Церковь не могла публично отпевать своих мучеников, не могла молиться о невинноубиенных. Это делали художники. И вот в этом был их ответ истории, их, как бы сказать, принятие вот этой ноши, исторической ответственности.

 

Так вот, Аверинцев был не один. Но Аверинцев был центральной фигурой, его авторитет был необычайно высок. То, что сказал Аверинцев, для нас было просто уже не обсуждаемым. Но в это же время таким же духом тоски по духовному родству, традиционно духовному, мы можем это увидеть, например, по кино Андрея Тарковского, в музыке Арво Пярта, Валентина Сильвестрова, в поэзии, которая сейчас еще не очень много известна, потому что это была самиздатовская литература. Вот, я назову, допустим, Елену Шварц или Виктора Кривулина – петербургских поэтов.

Так что это, собственно говоря, было движением очень богатым и плодотворным. К настоящему моменту, можно сказать, уже давно оно закончилось. И, к сожалению, вот эта точка встречи, именно творческой, самой новой культуры и церковного духа, она больше, по-моему, не происходит. И образуется очень резкое, и все более резкое противопоставление светской культуры, которая не просто не клерикальная, но движется в такую сторону антиклерикальную, и с другой стороны – нежелание очень часто людей Церкви видеть то, что происходит в науке, искусстве. Исключений почти нет, чтобы доброжелательный и пытливый взгляд духовного человека был устремлен на поиски современных художников.
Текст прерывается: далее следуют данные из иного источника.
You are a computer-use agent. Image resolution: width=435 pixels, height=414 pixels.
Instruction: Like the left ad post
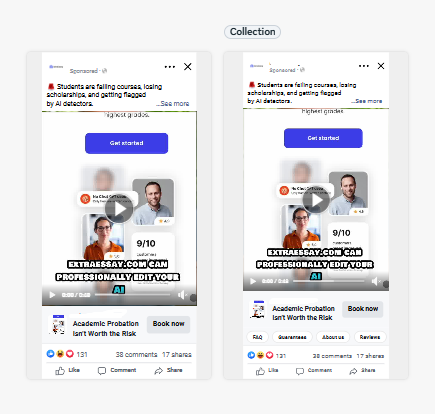tap(68, 370)
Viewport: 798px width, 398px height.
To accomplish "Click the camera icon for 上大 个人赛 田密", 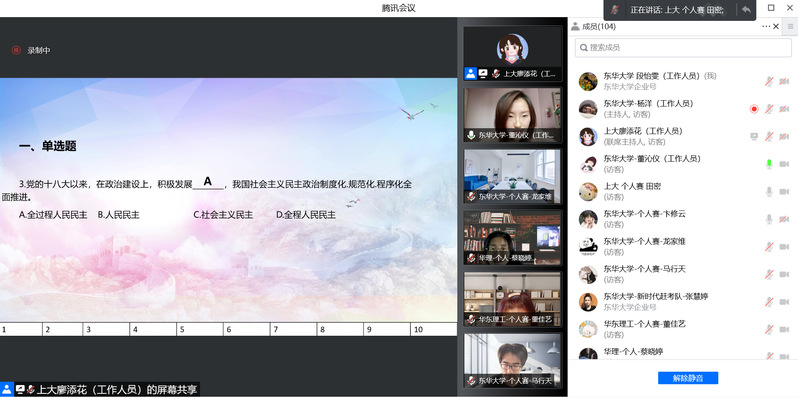I will (x=784, y=191).
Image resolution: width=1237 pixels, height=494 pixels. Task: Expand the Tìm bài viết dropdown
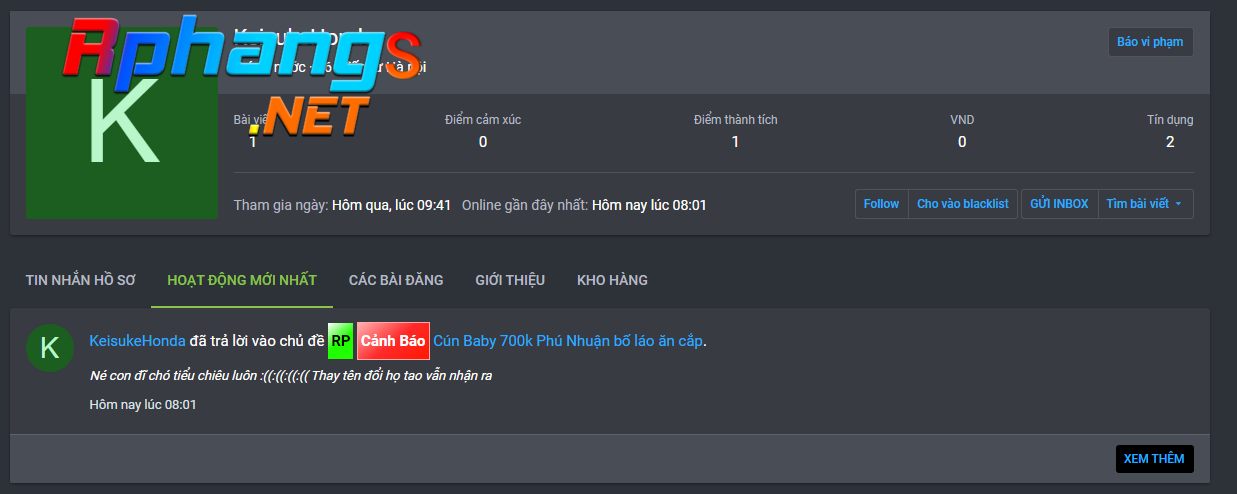click(x=1145, y=204)
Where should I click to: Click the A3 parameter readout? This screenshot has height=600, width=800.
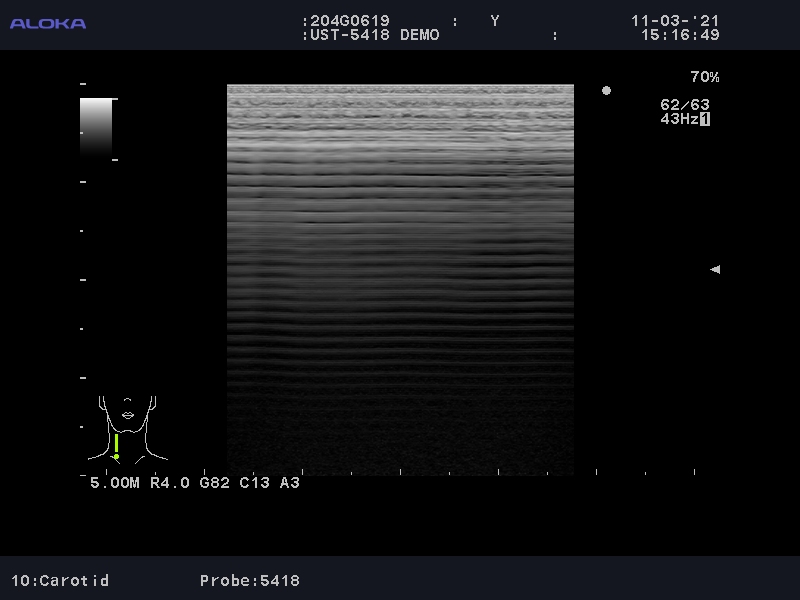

Обычно это очень простое рассуждение: говорится, что это все так нечестиво, мы знаем множество таких скандалов.

Пожалуй, я на этом и кончу свое выступление, и кончу его надеждой, что все-таки такие богатые исторические моменты  настоящей вдохновенной встречи свободного творчества и церковного вдохновения состоятся; что они каким-то образом встретятся, и мы опять окажемся – мы или наши дети – окажемся свидетелями такой встречи.